(Records contained in a dataset)
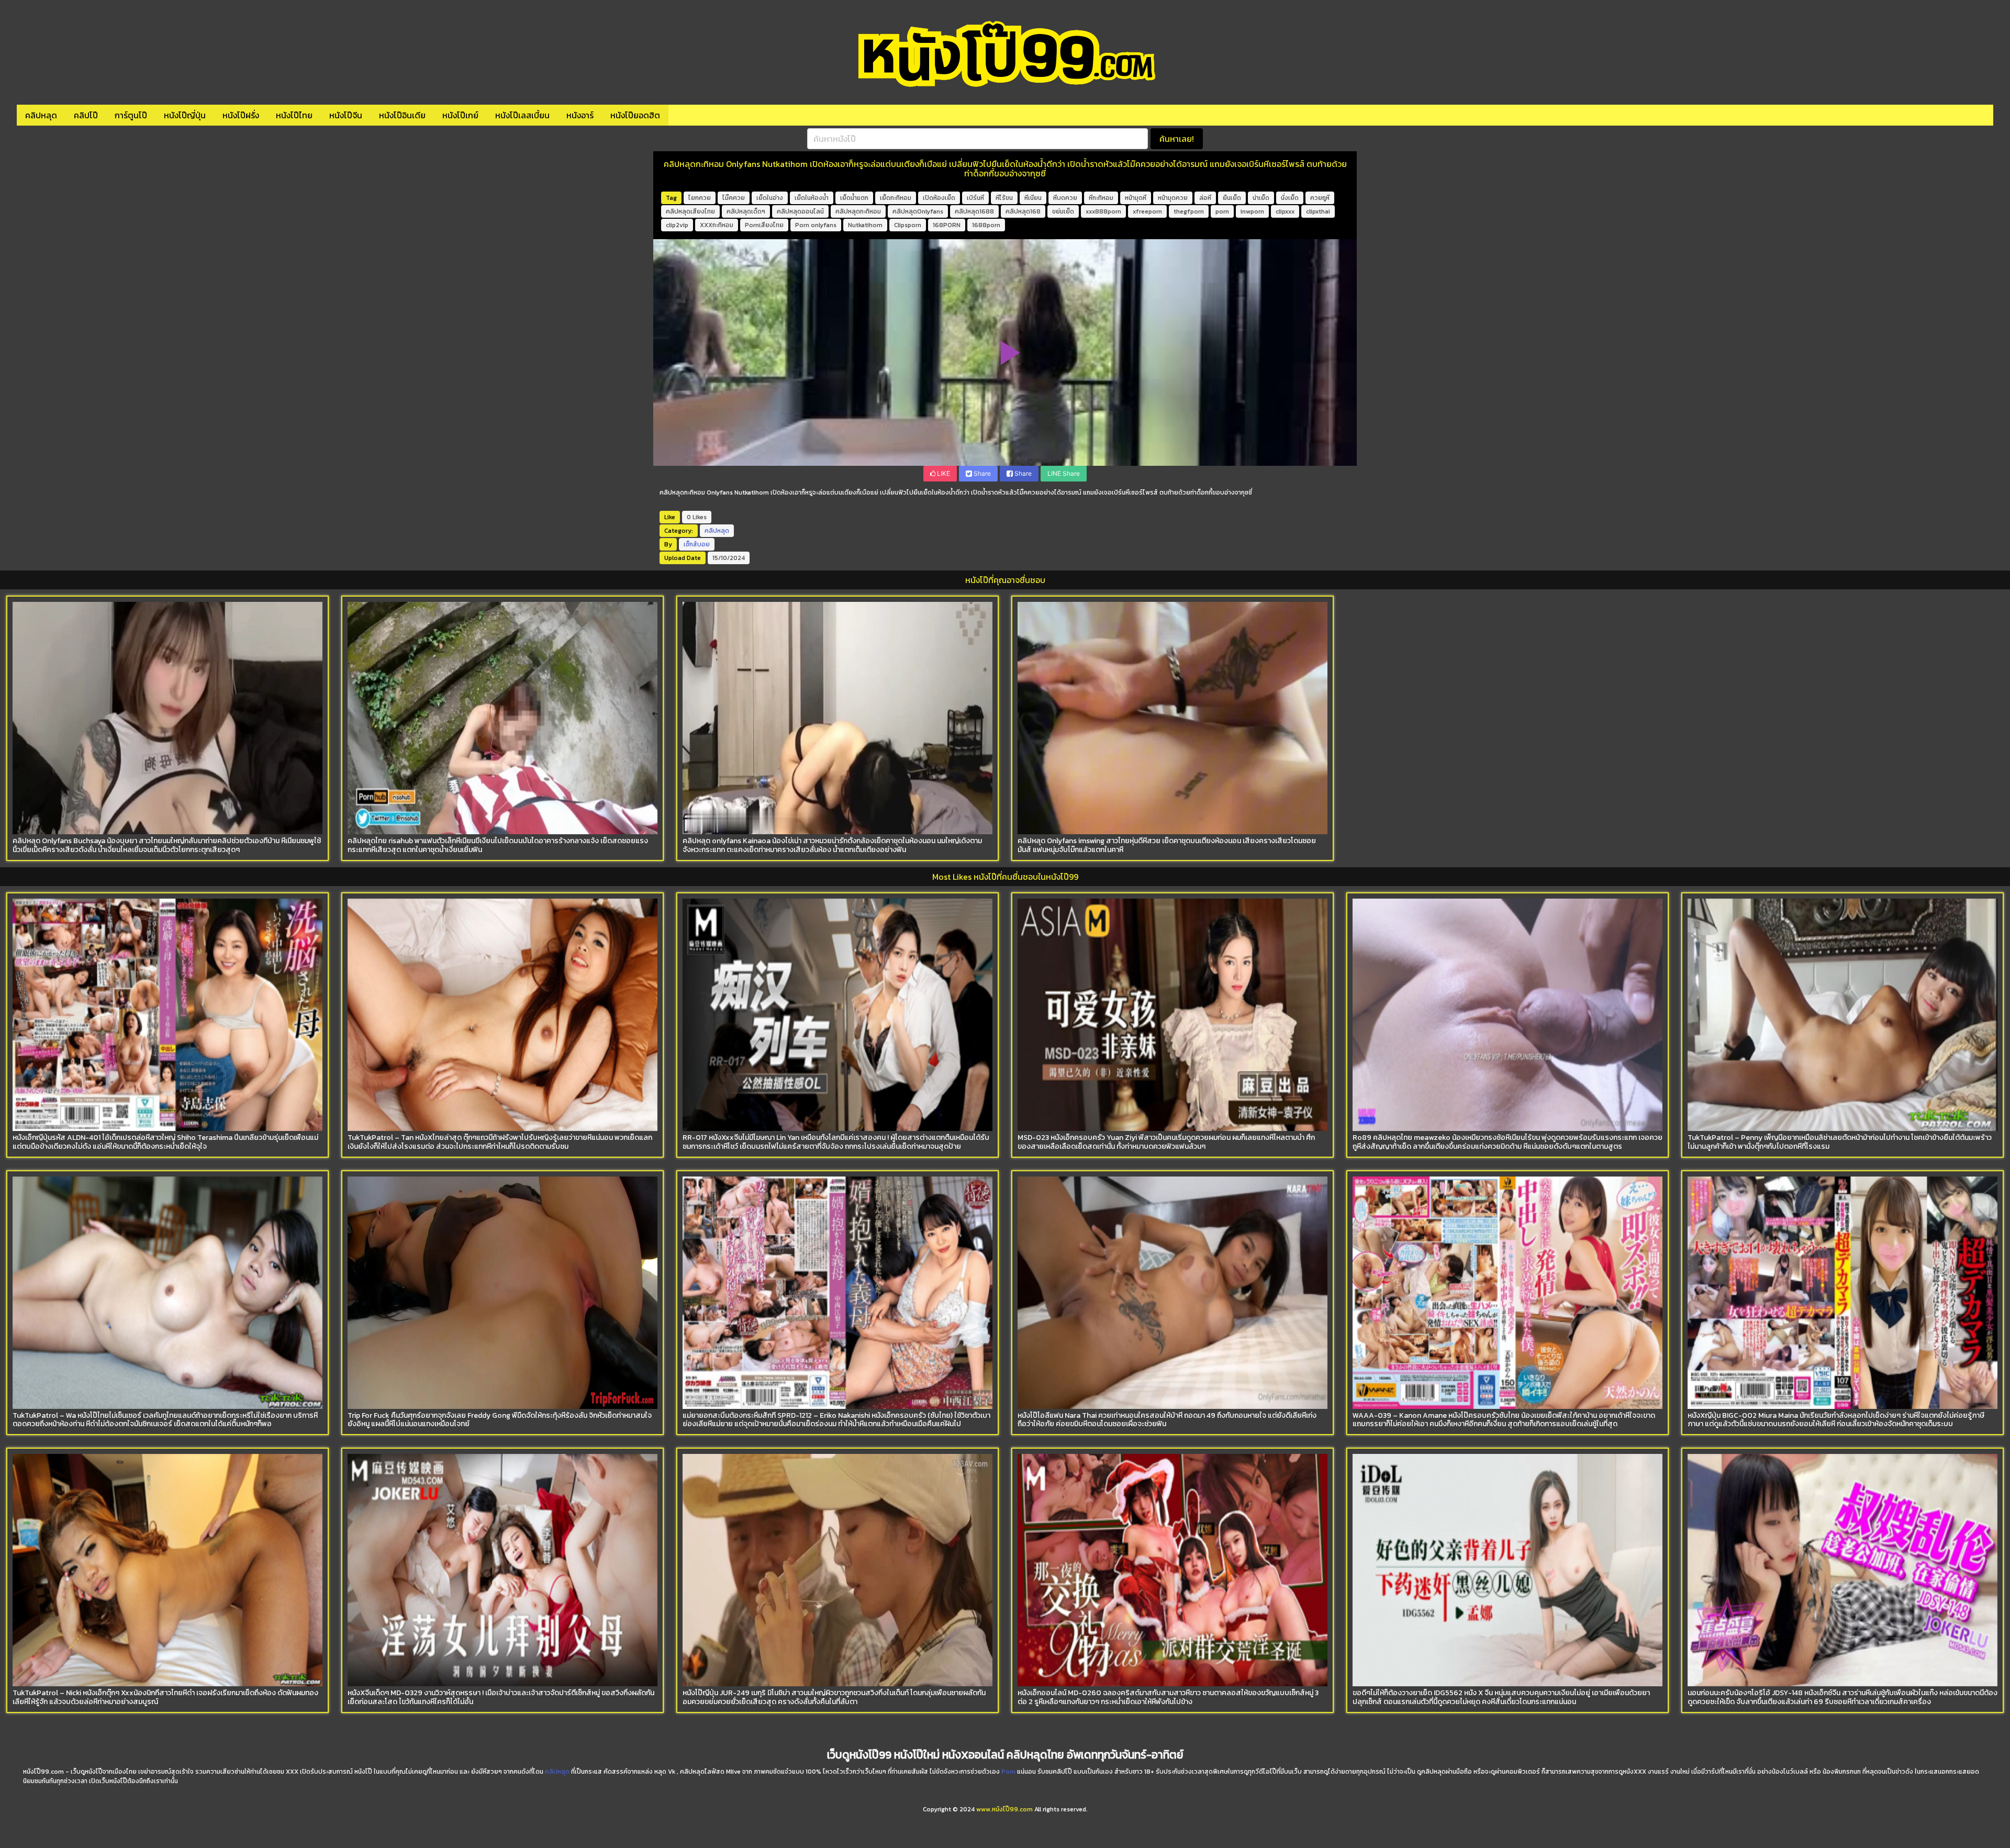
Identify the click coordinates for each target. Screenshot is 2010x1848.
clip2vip (677, 225)
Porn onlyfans (815, 225)
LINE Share (1063, 473)
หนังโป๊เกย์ (460, 115)
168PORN (947, 225)
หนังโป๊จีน (345, 115)
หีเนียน (1033, 198)
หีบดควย (1065, 198)
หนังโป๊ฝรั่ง (240, 115)
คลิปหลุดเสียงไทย (690, 211)
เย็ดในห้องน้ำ (812, 198)
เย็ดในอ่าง (769, 198)
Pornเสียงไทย (764, 225)
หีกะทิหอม (1101, 198)
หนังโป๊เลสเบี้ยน (522, 115)
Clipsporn (907, 225)
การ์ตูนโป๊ (131, 115)
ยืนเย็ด (1232, 198)
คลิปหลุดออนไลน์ (800, 211)
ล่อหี (1205, 198)
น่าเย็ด (1261, 198)
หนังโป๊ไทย (294, 115)
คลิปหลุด (41, 115)
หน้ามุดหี (1135, 198)
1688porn (986, 225)
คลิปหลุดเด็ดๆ (746, 211)
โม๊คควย (733, 198)
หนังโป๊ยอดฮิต (635, 115)
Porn (1008, 1771)
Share (981, 473)
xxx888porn (1103, 211)
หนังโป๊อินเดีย (402, 115)
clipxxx (1285, 211)
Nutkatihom (865, 225)
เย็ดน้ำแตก (854, 198)
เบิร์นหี (975, 198)
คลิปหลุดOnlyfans (917, 211)
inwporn (1252, 211)
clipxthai (1318, 211)
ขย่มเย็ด (1063, 211)
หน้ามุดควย (1173, 198)
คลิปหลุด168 (1023, 211)
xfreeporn (1147, 211)
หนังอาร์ (580, 115)
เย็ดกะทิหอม (895, 198)
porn (1222, 211)
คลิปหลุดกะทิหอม (858, 211)
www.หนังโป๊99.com (1004, 1809)
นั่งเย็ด (1290, 198)
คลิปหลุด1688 (974, 211)
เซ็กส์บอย (697, 544)
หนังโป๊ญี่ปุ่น (185, 115)
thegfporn (1189, 211)
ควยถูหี (1320, 198)
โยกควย (699, 198)
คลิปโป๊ (86, 115)
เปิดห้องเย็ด (939, 198)
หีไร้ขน (1004, 198)
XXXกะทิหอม (716, 225)
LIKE (942, 473)
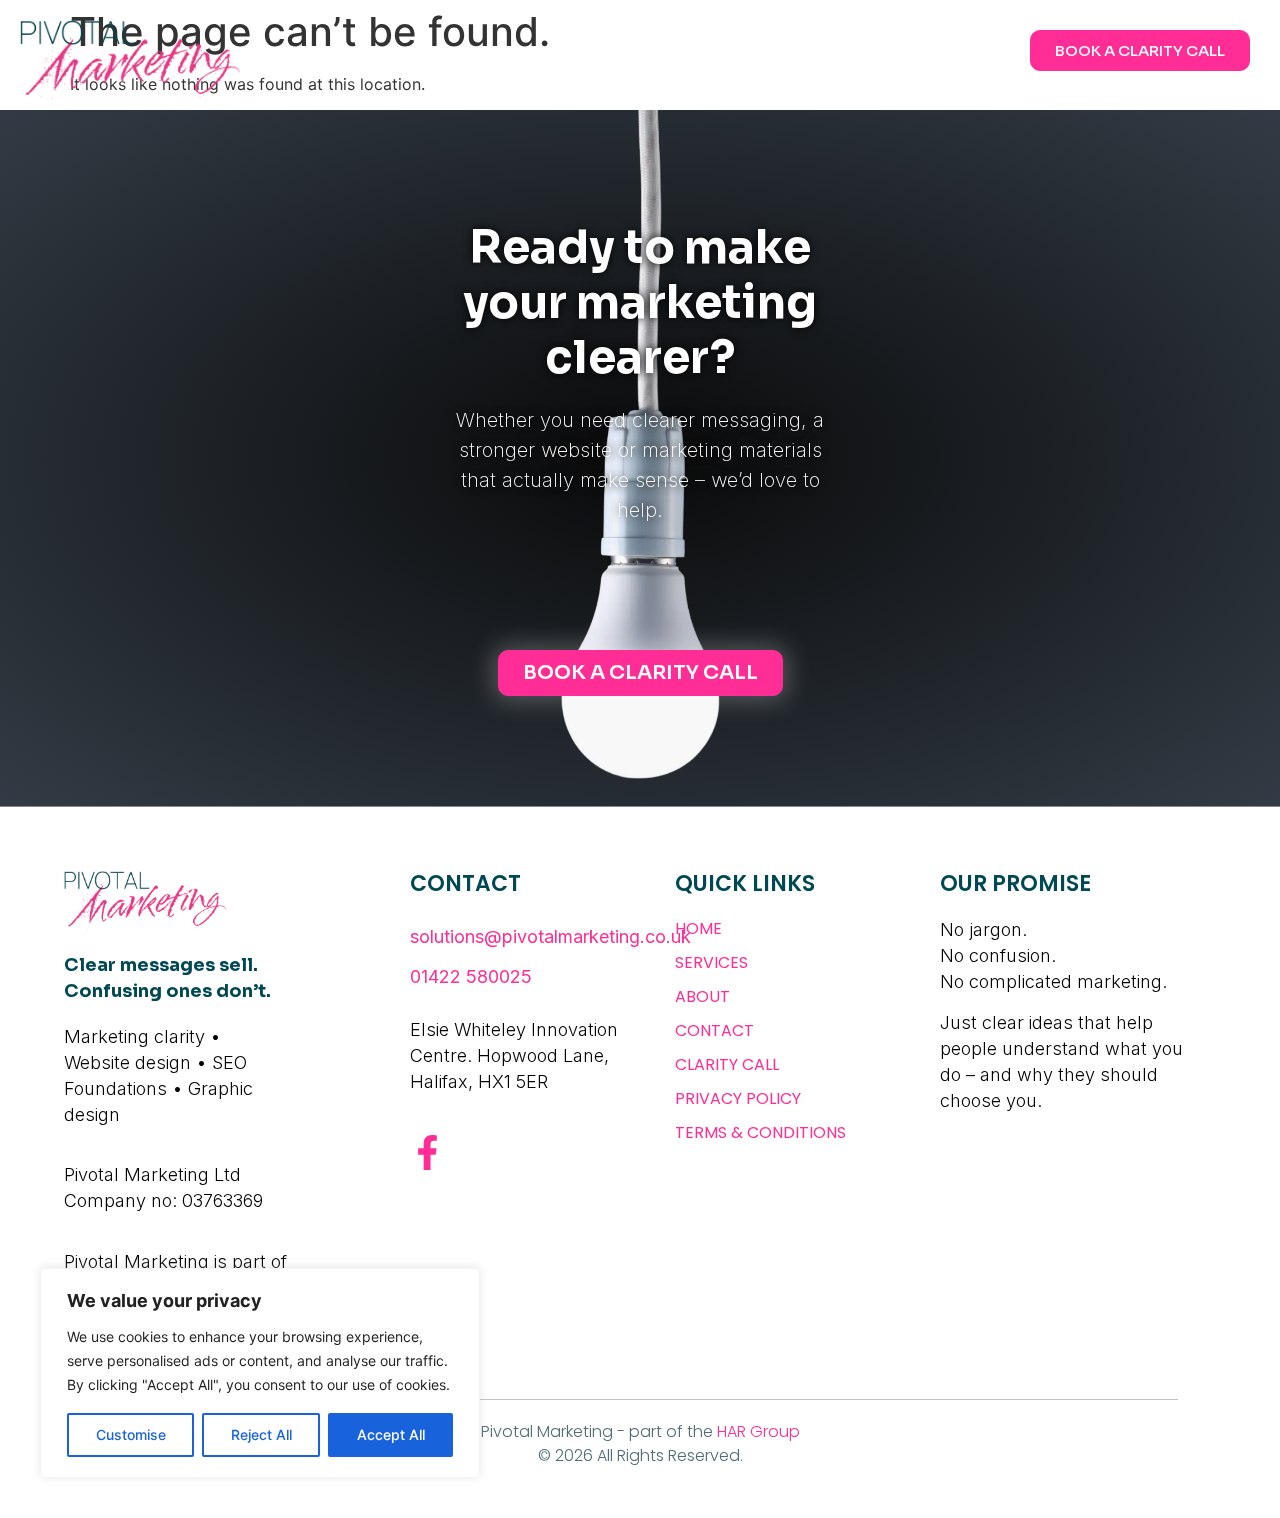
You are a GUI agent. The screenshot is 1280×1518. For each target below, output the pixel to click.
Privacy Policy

**Your task:**
Each entry should be repeated exactly as it appears; the pictures stay out.

**Solution to this problem:**
Identify the click coordinates for each target. Screenshot is 2010x1848.
clip2vip (677, 225)
Porn onlyfans (815, 225)
LINE Share (1063, 473)
หนังโป๊เกย์ (460, 115)
168PORN (947, 225)
หนังโป๊จีน (345, 115)
หีเนียน (1033, 198)
หีบดควย (1065, 198)
หนังโป๊ฝรั่ง (240, 115)
คลิปหลุดเสียงไทย (690, 211)
เย็ดในห้องน้ำ (812, 198)
เย็ดในอ่าง (769, 198)
Pornเสียงไทย (764, 225)
หีกะทิหอม (1101, 198)
หนังโป๊เลสเบี้ยน (522, 115)
Clipsporn (907, 225)
การ์ตูนโป๊ (131, 115)
ยืนเย็ด (1232, 198)
คลิปหลุดออนไลน์ (800, 211)
ล่อหี (1205, 198)
น่าเย็ด (1261, 198)
หนังโป๊ไทย (294, 115)
คลิปหลุด (41, 115)
หน้ามุดหี (1135, 198)
1688porn (986, 225)
คลิปหลุดเด็ดๆ (746, 211)
โม๊คควย (733, 198)
หนังโป๊ยอดฮิต (635, 115)
Porn (1008, 1771)
Share (981, 473)
xxx888porn (1103, 211)
หนังโป๊อินเดีย (402, 115)
clipxxx (1285, 211)
Nutkatihom (865, 225)
เย็ดน้ำแตก (854, 198)
เบิร์นหี (975, 198)
คลิปหลุดOnlyfans (917, 211)
inwporn (1252, 211)
clipxthai (1318, 211)
ขย่มเย็ด (1063, 211)
หน้ามุดควย (1173, 198)
คลิปหลุด168 (1023, 211)
xfreeporn (1147, 211)
หนังอาร์ (580, 115)
เย็ดกะทิหอม (895, 198)
porn (1222, 211)
คลิปหลุดกะทิหอม (858, 211)
www.หนังโป๊99.com (1004, 1809)
นั่งเย็ด (1290, 198)
คลิปหลุด1688 (974, 211)
เซ็กส์บอย (697, 544)
หนังโป๊ญี่ปุ่น (185, 115)
thegfporn (1189, 211)
ควยถูหี (1320, 198)
โยกควย (699, 198)
คลิปโป๊ (86, 115)
เปิดห้องเย็ด (939, 198)
หีไร้ขน (1004, 198)
XXXกะทิหอม (716, 225)
LIKE (942, 473)
You are a GUI agent. The screenshot is 1280×1518. For each target below, output the pixel to click.
Privacy Policy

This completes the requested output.